サン薬局では「薬剤師としてどう生きるか」を大事にしています。

そのため、現場から上がってくる
【だれかの想いをかなえるための声】から始まった活動も多いです。

患者さんの一番近くにいる現場の声、それを形に変えた一つが被災地派遣です。
ここでは実際に被災地支援を志願し活動した薬剤師の声をご紹介します。

被災地支援体験者 N.Tさん

被災地に行こうと思った理由

直接的には、ご縁があって普段からお世話になっている横浜市医師会や横浜市薬剤師会の先生方から「手伝ってくれないか」とお声がけをいただいたのがきっかけです。

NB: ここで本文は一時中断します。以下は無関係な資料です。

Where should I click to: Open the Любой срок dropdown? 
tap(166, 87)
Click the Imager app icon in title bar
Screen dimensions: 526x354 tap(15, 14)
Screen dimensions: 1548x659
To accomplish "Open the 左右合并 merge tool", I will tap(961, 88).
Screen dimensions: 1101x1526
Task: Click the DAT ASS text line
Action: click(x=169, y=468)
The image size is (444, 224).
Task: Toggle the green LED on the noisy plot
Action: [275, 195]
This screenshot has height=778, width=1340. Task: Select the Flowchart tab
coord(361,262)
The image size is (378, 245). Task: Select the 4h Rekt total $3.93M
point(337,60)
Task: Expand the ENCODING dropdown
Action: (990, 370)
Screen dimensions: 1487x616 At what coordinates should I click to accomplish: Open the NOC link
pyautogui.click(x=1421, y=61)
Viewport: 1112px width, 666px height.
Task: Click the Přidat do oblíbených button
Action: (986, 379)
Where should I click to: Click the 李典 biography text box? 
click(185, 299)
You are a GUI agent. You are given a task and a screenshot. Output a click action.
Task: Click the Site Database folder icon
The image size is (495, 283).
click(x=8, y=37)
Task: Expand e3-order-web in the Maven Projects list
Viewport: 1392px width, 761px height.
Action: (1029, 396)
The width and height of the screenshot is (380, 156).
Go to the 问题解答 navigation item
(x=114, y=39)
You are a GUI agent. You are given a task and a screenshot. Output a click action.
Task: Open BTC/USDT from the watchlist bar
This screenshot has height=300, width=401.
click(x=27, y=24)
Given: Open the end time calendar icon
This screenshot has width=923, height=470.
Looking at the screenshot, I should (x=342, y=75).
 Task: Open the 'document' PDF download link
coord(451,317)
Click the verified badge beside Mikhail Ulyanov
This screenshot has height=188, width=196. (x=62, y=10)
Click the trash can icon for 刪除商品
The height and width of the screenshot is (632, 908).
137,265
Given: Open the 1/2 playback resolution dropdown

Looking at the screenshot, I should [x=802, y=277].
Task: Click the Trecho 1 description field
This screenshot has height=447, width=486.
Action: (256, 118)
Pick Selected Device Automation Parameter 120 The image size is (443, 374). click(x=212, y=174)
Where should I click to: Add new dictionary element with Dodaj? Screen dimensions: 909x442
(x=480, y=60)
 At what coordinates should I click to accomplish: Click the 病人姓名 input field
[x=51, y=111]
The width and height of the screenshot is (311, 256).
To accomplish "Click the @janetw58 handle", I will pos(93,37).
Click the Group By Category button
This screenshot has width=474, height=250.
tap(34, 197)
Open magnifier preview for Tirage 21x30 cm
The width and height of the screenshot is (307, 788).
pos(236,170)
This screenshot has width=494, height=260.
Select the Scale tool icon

日常の業務の中で、薬物治療の評価を行うために患者さんのバイタルサインを採る手技も持ち合わせていたため、震災発生から二か月以上が経った中でもご自宅に帰れず避難生活を送っている住民の皆さんの保健衛生を守るために役に立ちたいという想いをもって、他職種混成医療チームに入れていただきました。

被災地に行って感じたこと

大切な事は、一方的なこちらの想いだけでなく、現地のニーズをしっかり捉え、「どんな支援が求められているのか」を考えながら行動するという事だと思いました。
(もっとも、これは医療や福祉サービスを提供する時にも大切にしなければならない考え方だと思います。)

私が現地を訪れた時の状況は、震災発生からすでに二か月が経過しており、住民の方々の震災による急性期症状に対応することではなく、復旧しつつある地元の医療体制に患者さんを引継ぎ、安定した持続可能な医療が受けられる段取りをとることだったのです。

ここにおいても、他職種連携の観点から、情報共有の在り方が肝になるという事を痛感しました。

そのうえで薬学生に伝えたいこと

現地では、情報を採って共有する方法を考え実践するほかに、 避難場所で生活する住民の皆さんへの健康チェック、使用しているお薬に関する相談、支給されるお弁当の食べ残し保存などに関する食中毒予防、トイレの水質や害虫の発生対策など、 滞在中は多岐にわたる支援を行いましたが、特筆すべきは、そのほとんどがかつて薬学部で学んだ専門知識を使うことだったという事です。

薬剤師にしかできない専門性を発揮し、他職種と連携する事の大切さは、前述のように普段我々が業務を行っている医療・福祉現場でも同じだという事です。
その根幹にあるのは「目の前にいる人に良くなってもらいたい」という『医療者の魂』なのです。

皆さん、シンプルにして、決してぶれないこの『魂』をもった医療者になってください。